Le parolacce della gente che avevano il download a metà sono rimbombate nell'etere come se avessero perso la cosa più cara al mondo.

A questo punto si sono aperte tre scuole di pensiero:
  1. I menefreghisti.
  2. Gli incazzati.
  3. I favorevoli.
Del primo gruppo fanno parte quella classe di indivisui che avendo raggiunto la pace dei sensi non vengono turbati da nessun tipo di problema.

Gli incazzati, uno fra tutti Beppe Grillo, che dichiara: ''I rapimenti di persone saranno facilitati, il pizzo potra' essere proporzionato al reddito dichiarato. - La criminalita' organizzata non dovra' piu' indagare, presumere. Potra' andare a colpo sicuro collegandosi al sito dell'agenzia delle entrate''. Grillo, che definisce l'iniziativa una ''follia'' aggiunge con una punta di veleno che ''dopo l'indulto che ha liberato le carceri questo ex governo di imbelli, presuntuosi e deficienti fornisce ai criminali le informazioni sul reddito e l'indirizzo di casa dei contribuenti''. Quindi un invito ai 'grillini', quello di inviare una mail al prossimo ministro dell'Economia Giulio Tremonti perche' ''ristabilisca le regole della convivenza civile e blocchi l'accesso a chiunque di dati sensibili privati''.
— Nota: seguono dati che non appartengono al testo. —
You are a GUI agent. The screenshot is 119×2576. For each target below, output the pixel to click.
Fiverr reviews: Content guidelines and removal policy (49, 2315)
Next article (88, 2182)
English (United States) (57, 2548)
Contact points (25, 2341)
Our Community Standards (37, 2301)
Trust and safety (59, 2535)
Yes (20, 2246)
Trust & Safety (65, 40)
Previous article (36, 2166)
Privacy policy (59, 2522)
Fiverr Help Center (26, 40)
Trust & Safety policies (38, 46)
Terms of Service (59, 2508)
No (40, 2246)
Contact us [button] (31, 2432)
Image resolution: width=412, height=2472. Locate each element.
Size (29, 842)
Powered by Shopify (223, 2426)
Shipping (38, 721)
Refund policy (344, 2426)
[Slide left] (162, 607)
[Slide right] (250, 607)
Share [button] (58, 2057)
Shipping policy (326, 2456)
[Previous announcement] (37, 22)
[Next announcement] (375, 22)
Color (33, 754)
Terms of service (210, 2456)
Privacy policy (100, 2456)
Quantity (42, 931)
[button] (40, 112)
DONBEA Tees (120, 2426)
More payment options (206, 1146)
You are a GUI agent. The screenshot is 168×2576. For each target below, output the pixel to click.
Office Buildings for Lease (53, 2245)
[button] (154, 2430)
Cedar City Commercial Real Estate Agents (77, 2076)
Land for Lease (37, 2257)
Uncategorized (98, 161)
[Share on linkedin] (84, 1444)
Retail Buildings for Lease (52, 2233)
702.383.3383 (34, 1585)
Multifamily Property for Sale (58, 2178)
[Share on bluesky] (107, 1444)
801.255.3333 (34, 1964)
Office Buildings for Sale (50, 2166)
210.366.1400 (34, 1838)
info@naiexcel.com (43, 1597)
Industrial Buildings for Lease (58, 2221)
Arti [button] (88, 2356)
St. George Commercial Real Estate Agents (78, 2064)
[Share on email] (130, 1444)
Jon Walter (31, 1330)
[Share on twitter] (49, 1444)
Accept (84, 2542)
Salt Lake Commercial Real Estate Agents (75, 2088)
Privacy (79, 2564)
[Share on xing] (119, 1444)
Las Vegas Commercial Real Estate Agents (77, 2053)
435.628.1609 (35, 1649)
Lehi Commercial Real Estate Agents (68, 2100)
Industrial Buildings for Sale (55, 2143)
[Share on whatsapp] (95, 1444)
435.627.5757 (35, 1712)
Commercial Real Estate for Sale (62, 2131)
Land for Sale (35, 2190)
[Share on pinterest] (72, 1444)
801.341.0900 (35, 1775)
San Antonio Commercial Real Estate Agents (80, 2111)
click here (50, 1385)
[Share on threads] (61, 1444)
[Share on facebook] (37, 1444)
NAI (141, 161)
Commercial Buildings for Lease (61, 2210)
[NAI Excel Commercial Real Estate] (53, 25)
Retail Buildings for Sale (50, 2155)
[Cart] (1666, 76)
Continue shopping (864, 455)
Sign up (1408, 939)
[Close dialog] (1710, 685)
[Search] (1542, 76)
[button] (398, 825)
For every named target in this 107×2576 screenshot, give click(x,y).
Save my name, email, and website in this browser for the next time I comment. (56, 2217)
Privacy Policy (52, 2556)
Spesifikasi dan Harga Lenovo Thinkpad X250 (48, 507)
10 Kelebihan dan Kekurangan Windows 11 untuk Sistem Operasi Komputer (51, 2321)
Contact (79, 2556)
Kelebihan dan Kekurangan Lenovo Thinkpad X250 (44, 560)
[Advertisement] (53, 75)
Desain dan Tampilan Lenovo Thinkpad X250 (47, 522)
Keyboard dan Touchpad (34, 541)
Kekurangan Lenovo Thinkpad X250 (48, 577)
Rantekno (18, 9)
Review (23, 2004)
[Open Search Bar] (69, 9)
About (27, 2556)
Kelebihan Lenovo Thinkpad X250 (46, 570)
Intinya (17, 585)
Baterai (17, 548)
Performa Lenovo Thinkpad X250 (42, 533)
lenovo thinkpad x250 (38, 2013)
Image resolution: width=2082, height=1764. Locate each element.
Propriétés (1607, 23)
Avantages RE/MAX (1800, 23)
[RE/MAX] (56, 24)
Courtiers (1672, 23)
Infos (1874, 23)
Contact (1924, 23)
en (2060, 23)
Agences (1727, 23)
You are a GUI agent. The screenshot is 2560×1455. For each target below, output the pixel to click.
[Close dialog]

Ed infine abbiamo quella parte di italiani che sono totalmente favorevoli e che hanno dalla loro parte motivazioni ineccepibili. Infatti ricordano che in altre nazioni,
mettere a disposizione di tutti le "dichiarazioni dei redditi" è una prassi comune. Secondo loro in Italia sembra che la trasparenza susciti l'ira non della gente comune che niente ha da perdere o da nascondere, ma solo da chi si sente toccato nel portafoglio messo al pubblico ludibrio. Inoltre saranno più facilemte perseguibili quelle persone che si permettono uno stile di vita da celebrità ma che dichiarano una miseria(classici evasori fiscali)!!

E voi, a quale scuola di pensiero vi sentite di appartenere?